Segment Start: Supplied material

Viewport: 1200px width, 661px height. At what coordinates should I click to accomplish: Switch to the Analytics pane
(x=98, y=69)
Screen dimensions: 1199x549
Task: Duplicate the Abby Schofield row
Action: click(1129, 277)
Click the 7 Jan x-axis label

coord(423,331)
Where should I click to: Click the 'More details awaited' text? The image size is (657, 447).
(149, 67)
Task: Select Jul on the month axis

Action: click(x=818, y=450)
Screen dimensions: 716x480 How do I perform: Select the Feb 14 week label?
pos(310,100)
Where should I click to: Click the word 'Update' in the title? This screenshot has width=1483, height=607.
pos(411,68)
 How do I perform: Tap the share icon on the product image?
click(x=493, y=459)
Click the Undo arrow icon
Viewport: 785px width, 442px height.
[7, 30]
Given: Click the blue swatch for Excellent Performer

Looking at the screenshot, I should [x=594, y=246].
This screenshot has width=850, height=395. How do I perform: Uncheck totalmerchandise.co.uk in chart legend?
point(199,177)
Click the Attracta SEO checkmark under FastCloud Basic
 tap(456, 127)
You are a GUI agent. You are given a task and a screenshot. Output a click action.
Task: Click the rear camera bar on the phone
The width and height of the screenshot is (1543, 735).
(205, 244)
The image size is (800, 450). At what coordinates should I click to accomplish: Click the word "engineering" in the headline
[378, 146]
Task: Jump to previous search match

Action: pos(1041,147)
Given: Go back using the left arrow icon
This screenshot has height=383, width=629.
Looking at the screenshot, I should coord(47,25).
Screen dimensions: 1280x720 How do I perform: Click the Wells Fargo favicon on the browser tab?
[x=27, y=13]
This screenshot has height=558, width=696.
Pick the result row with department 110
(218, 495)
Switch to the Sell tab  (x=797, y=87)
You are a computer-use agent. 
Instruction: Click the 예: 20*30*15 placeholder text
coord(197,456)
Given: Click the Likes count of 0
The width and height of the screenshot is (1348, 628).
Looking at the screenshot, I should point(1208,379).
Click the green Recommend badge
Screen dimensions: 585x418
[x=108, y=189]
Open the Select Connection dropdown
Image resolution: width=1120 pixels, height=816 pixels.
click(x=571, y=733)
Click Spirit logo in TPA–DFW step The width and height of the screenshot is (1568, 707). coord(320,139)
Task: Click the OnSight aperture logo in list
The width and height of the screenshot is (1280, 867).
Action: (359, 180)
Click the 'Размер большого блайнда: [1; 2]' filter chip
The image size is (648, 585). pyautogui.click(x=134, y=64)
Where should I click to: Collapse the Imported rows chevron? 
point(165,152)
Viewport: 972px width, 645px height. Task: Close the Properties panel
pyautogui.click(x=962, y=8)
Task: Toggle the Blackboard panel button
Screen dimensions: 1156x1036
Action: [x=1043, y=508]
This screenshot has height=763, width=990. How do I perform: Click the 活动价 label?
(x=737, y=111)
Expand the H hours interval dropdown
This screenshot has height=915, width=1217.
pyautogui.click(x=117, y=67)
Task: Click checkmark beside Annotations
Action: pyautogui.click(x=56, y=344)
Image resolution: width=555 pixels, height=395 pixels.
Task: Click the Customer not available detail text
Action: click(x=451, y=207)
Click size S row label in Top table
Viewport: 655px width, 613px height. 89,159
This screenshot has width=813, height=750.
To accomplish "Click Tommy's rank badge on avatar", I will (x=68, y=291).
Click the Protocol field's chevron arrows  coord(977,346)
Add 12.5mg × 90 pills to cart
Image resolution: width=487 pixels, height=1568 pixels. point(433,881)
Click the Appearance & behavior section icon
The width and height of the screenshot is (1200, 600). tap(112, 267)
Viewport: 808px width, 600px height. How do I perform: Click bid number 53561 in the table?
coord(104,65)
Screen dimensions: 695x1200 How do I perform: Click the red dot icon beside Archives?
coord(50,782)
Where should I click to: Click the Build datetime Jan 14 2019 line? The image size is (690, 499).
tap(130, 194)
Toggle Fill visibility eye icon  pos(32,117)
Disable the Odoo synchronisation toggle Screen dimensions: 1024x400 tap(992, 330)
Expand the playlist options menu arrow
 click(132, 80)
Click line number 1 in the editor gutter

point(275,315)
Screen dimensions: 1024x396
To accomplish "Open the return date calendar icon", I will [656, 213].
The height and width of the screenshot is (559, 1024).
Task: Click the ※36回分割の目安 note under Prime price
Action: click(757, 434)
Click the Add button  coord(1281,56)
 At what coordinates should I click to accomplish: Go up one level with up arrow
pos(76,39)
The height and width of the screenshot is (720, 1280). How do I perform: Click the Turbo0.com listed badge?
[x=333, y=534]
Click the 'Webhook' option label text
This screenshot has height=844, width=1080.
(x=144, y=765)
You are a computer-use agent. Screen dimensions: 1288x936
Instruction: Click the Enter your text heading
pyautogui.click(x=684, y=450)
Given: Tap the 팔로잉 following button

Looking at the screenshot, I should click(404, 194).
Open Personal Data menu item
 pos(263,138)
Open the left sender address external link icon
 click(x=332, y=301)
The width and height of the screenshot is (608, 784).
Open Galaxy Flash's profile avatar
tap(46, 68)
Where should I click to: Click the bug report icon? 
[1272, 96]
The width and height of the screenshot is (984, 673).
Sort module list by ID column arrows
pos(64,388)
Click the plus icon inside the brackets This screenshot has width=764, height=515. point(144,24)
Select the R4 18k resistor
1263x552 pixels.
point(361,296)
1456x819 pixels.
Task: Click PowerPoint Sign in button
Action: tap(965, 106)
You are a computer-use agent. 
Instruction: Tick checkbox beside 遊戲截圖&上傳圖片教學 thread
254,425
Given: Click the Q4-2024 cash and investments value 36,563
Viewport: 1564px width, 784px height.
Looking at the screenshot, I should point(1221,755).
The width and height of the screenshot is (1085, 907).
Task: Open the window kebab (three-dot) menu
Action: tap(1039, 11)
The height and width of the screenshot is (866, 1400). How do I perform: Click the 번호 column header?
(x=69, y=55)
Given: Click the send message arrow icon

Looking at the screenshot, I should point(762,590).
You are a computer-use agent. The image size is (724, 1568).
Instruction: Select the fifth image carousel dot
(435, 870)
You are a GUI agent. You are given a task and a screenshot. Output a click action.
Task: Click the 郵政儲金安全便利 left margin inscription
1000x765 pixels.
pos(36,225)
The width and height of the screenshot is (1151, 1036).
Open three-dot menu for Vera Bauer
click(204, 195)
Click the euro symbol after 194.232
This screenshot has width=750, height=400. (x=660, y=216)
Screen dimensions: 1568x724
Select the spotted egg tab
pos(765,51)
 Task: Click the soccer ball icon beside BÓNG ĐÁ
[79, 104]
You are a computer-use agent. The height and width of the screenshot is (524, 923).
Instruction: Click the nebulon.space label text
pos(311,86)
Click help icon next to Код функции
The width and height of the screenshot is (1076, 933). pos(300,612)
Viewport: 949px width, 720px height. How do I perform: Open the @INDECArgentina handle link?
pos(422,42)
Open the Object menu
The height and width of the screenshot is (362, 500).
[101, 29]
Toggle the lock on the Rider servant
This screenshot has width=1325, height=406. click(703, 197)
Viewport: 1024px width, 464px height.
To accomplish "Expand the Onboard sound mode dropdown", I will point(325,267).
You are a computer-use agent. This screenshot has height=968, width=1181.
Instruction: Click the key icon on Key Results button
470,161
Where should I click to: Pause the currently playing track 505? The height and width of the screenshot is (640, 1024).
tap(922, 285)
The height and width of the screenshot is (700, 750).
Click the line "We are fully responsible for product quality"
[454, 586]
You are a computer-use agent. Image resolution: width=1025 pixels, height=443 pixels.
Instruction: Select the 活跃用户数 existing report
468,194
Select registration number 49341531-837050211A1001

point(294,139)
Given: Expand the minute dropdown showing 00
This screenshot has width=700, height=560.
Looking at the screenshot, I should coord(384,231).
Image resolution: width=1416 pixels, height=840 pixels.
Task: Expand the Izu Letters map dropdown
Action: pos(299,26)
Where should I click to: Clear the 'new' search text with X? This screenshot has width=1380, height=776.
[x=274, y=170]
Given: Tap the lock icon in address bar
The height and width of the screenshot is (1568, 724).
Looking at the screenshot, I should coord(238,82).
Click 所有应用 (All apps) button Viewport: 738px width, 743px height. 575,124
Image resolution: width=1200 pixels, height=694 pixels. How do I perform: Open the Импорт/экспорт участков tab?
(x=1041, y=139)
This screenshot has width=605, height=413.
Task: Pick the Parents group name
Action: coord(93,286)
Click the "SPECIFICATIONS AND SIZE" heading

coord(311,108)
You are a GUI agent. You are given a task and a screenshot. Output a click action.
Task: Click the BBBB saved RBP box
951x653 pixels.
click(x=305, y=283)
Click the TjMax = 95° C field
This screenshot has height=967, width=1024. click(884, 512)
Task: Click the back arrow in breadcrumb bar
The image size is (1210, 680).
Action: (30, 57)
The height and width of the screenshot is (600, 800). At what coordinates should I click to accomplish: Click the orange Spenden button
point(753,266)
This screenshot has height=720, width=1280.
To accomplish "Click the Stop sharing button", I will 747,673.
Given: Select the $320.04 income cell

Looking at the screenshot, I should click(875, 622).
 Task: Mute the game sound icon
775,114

Segment End: Supplied material

For every line above in which the string "logo" appears, add one; please give the final count and nothing else.

2